Africa Must Develop On Its Own Terms

Monday, December 10, 2007

The just concluded Africa-EU Summit in Lisbon, Portugal, offered African leaders an opportunity to state the African case without ambiguity. President Abdoulie Wade of Senegal, the unofficial spokesman of his peers, said: “I agree with this spirit of creating a new relationship [with Europe], but we have to define what that relationship is.” For too long, Africans have behaved like a lamb to the slaughter, swallowing whole any measure rammed down our throats by our European brothers and sisters.

Although we believe in mutual interdependence, it is now time for Africans to think and act for themselves. It is now time for Africans to stipulate the rules of the game, without having to be subservient to Europeans every time. African leaders did just that when they rejected the Economic Partnership Agreements (EPAs) proposed to come into force on January 1 2008, after the expiration on December 31 of the waiver by the World Trade Organization (WTO) on preferential trade arrangements for developing countries. This is just another subtle attempt to impoverish Africa further. African leaders must never ever have a second thought on their rejection of this pernicious package. They did the right thing for Africa; and we must stick to it, come rain or sunshine.

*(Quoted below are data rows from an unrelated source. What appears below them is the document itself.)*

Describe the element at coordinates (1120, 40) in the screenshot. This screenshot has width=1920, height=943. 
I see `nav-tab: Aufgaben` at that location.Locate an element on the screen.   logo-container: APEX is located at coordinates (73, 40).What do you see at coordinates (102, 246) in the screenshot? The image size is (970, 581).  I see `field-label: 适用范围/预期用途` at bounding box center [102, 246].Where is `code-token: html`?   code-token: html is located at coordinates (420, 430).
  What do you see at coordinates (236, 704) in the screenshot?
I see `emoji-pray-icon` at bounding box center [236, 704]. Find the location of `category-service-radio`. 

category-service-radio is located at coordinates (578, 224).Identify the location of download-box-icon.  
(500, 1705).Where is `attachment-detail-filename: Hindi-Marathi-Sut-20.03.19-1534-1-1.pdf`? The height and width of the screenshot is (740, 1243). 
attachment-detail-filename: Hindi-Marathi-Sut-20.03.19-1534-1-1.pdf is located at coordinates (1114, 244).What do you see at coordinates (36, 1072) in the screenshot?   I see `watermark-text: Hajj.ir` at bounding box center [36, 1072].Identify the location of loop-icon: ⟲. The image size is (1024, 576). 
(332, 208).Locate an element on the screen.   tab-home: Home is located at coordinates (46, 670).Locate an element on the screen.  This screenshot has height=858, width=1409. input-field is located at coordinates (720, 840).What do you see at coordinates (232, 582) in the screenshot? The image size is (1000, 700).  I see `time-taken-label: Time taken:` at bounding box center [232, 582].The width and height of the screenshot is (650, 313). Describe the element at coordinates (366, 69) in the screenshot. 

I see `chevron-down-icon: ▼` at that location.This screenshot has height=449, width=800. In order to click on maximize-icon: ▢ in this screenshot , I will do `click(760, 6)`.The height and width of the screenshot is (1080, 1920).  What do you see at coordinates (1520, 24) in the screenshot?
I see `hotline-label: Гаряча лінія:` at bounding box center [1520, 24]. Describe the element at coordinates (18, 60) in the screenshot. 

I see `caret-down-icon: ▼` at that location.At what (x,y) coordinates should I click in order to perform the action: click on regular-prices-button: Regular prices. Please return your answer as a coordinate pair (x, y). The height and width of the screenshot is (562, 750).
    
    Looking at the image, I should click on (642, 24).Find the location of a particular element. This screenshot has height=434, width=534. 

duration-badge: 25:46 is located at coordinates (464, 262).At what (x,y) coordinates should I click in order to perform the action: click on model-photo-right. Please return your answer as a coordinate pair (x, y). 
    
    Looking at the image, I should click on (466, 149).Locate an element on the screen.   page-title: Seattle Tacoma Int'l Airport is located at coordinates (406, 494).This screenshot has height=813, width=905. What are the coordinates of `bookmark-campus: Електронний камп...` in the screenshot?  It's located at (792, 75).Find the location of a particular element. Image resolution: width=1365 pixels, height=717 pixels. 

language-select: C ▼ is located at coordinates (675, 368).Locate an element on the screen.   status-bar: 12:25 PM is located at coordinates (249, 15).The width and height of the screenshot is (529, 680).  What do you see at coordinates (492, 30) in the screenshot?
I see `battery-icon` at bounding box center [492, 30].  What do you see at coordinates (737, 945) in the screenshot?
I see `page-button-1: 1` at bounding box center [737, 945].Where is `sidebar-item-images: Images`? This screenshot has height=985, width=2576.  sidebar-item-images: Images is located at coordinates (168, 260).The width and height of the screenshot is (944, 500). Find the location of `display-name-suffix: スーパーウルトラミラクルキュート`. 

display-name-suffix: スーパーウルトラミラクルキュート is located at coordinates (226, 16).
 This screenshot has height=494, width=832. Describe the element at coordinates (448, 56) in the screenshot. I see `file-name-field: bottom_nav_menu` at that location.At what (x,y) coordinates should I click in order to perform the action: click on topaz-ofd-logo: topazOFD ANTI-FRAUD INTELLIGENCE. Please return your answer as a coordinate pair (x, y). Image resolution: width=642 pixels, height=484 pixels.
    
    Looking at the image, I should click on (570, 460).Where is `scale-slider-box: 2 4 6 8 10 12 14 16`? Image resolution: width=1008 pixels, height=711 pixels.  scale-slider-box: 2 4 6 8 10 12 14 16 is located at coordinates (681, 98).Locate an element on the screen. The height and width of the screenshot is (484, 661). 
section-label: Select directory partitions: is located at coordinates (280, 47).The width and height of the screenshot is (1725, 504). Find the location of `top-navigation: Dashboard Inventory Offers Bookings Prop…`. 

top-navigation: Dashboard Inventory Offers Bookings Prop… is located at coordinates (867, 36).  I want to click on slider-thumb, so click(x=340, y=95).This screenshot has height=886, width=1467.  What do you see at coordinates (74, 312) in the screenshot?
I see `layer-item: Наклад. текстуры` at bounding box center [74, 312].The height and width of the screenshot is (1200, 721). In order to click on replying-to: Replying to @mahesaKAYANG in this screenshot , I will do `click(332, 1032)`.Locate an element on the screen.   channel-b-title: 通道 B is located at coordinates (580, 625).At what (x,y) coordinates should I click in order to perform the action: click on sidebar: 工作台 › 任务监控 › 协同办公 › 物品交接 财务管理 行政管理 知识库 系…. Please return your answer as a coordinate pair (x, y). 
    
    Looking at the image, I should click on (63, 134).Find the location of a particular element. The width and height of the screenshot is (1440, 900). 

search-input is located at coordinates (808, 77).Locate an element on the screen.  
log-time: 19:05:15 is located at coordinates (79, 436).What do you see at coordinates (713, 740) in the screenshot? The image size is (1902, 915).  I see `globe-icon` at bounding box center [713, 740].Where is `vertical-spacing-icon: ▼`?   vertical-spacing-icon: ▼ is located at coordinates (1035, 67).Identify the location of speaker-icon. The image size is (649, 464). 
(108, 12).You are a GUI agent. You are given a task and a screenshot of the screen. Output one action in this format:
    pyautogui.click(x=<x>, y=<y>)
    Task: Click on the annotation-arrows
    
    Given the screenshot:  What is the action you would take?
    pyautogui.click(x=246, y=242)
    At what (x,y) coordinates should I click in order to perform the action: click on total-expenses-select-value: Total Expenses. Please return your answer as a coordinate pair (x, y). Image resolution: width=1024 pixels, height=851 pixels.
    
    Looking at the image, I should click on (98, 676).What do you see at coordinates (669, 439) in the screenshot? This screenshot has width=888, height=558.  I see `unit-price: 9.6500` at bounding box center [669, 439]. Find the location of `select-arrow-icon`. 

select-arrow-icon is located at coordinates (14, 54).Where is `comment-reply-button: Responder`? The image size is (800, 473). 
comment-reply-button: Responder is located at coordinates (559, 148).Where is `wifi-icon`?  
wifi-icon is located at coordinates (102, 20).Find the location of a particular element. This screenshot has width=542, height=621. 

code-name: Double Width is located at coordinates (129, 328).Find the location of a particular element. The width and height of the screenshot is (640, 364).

The Portuguese Prime Minister Jose Socrates underlined this new dawn when he said: “We are here to write an entirely new page in the history of relations between Europe and Africa.” And the Ghanaian president John Kufour was spot on when he pointed out that Africa needs Europe as much as Europe needs Africa. If African leaders are assertive enough, they can undo the existing donor-beneficiary relationship and replace it with it one that is mutually reciprocal. How? Africa needs infrastructure and Europe needs our mineral wealth. If our leaders know what they are doing, they can strong arm Europe to do our bidding in every way.

It is for this reason we disagree with President Thabo Mbeki of South Africa that lack of resources is one of the biggest challenges facing Africa. The biggest trouble facing Africa is bad governance, not lack of resources. All we need at this point in time is a selfless, responsible and visionary leadership to harness the abundant human and material resources across the continent in order to guarantee a better life for the people of Africa.

President Mbeki’s address at the Africa-EU Summit is a variation on the same theme of his address at the 62nd Session of the UN General Assembly on 25 September 2007. In that address, the South African leader called for “massive resource transfers through development assistance, investment, trade, technology transfers and human resource development to poor countries”. President Mbeki’s call is illusory, as experience has shown that Western development aid comes with a sting in the tail.

We note with regret that President Yahya Jammeh, a pan-Africanist of note, was absent at the Africa-EU Summit. President Jammeh has been conspicuous by his absence from similar summits in recent times. He was absent from the 62nd Session of the UN General Assembly, the last AU Summit in Ghana, and the African-Taiwan Summit in Taipei. As an ardent critic of imperialism and unfair world trade practices, President Jammeh should have endeavoured to grace these summits with his presence to propagate his beliefs where they could have had the most impact.